Euan Walker est chargé de missions internationales à Mines Paris – PSL et assistant de recherche et d’enseignement à l’ESSEC. Diplômé en histoire et en sciences politiques de Durham University et de la Ruprecht-Karls Universität Heidelberg, il poursuit actuellement un master en économie et politique publique à l'ESCP. Ses analyses sont publiées sur la page Europe Info Hebdo.
Cette semaine, Euan Walker et Laurence Aubron discutent du vote du Parlement européen concernant le projet de loi sur l’intelligence artificielle, le AI Act.
Pour en revenir à l'actualité européenne de la semaine, le Parlement européen a récemment voté en faveur d'une plus grande régulation de l'intelligence artificielle...
En effet, le 11 mai, les commissions des libertés civiles et du marché intérieur du Parlement européen ont approuvé le AI Act. Ce texte cherche essentiellement à réglementer l'intelligence artificielle. Fortement ancré dans une méthode de réglementation fondée sur l'évaluation des risques, ce premier projet de loi discute notamment des pratiques qui menacent directement l’ordre démocratique. De plus, des exigences plus strictes sont proposées pour les modèles d'IA générative, c’est-à-dire les IAs capables de produire des images, de l’audio ou du texte, avec des obligations liées à la gestion des risques, à la gouvernance des données et à la transparence. La prochaine étape pour ce texte sera l'adoption en séance plénière, qui a été provisoirement fixée au 14 juin.

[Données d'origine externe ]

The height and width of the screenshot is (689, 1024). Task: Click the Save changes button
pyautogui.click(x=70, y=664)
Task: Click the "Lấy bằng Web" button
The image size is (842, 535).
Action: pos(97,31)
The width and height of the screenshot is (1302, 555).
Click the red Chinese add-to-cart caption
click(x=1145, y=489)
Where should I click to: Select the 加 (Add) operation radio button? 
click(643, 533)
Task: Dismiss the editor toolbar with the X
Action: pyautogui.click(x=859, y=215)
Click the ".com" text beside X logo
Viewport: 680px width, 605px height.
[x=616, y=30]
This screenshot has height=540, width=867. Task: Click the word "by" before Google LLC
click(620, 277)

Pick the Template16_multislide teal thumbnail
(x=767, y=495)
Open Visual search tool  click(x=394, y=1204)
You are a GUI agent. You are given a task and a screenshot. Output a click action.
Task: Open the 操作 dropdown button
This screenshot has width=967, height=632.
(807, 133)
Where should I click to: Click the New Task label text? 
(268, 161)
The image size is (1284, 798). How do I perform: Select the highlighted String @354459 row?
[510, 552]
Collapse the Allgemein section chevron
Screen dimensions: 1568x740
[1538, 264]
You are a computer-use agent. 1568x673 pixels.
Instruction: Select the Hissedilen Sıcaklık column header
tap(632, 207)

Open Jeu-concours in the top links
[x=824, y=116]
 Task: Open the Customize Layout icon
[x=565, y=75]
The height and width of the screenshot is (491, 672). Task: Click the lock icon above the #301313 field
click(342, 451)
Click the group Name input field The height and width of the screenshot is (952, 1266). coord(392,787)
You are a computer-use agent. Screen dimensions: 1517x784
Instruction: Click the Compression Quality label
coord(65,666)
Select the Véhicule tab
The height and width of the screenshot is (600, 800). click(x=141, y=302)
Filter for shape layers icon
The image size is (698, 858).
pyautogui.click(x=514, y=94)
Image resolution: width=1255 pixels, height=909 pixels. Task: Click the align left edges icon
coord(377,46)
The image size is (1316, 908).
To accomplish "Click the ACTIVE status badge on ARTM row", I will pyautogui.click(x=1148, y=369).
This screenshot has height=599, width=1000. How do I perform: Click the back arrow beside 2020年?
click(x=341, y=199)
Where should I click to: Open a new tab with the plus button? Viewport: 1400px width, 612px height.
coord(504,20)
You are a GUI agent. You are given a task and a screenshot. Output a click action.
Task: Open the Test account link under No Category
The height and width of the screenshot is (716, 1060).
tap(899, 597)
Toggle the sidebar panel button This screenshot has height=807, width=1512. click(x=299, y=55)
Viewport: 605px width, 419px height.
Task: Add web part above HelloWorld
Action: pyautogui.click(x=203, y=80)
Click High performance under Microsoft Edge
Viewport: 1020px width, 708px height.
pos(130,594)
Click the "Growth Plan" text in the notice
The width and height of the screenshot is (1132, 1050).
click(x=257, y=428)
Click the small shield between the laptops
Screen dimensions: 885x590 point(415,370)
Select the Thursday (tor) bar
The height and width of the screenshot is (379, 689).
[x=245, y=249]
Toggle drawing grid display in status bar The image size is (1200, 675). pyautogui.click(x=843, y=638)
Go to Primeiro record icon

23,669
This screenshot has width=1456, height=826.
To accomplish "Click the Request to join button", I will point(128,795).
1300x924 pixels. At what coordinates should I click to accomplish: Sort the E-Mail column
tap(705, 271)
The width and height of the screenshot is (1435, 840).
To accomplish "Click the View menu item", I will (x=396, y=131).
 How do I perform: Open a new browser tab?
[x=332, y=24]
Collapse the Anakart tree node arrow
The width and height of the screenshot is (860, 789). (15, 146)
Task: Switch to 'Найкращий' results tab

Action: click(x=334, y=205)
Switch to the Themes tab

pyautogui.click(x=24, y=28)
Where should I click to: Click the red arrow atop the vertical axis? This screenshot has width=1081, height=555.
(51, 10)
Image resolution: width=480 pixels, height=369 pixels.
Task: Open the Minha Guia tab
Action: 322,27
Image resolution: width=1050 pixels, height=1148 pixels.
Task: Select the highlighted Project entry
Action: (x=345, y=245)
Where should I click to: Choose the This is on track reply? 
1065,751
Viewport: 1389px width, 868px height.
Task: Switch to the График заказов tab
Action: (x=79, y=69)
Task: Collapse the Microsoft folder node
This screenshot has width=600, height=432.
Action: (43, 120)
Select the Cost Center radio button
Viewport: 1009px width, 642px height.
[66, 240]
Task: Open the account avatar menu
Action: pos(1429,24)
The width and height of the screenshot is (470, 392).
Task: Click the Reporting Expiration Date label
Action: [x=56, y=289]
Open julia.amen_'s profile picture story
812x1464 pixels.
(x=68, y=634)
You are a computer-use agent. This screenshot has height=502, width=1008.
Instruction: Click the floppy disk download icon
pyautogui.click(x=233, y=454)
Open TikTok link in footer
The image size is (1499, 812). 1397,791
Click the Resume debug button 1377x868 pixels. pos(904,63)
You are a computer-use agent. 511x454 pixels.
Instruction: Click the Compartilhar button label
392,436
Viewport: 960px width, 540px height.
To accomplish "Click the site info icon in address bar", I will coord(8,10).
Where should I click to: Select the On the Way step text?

Quelle est donc la stratégie de l'Europe derrière ce texte ?
Le AI Act, dans sa forme actuelle, s'inscrit dans la continuité de la stratégie numérique de l'Europe, qui vise à établir un marché unifié du numérique basé sur les valeurs européennes par une approche d’atténuation des risques. Cette approche s'aligne sur la capacité de l'UE à établir des normes, illustrée par le RGPD. Ainsi, grâce à cette évaluation rigoureuse des risques gradués associés à l'IA, il existe un désir d'établir un marché numérique qui peut fonctionner de manière transparente et promouvoir la croissance sans entraver les droits des utilisateur·rices.
Cependant, l'IA ayant de telles implications économiques et géopolitiques, cet effort réglementaire est-il suffisant pour maîtriser ce sujet crucial ?
C'est là que réside la question. Si l'Union européenne possède indéniablement des capacités réglementaires dont les conséquences se répercutent à l'échelle internationale, l'accent mis sur l'éthique en matière d'IA peut en effet masquer une faiblesse intrinsèque à l'Europe, à savoir un manque d'investissement et de coopération stratégique entre les 27 de l'UE. Contrairement aux États-Unis, qui sont indéniablement à la pointe du développement sur les technologies de l'IA, l'UE manque de fonds d'investissement prêts à prendre les risques nécessaires au développement de technologies innovantes liées à l'IA. L’Europe serait ainsi reléguée à une position réglementaire plutôt qu'à un rôle de fer de lance dans le développement et la mise à profit de l'intelligence artificielle.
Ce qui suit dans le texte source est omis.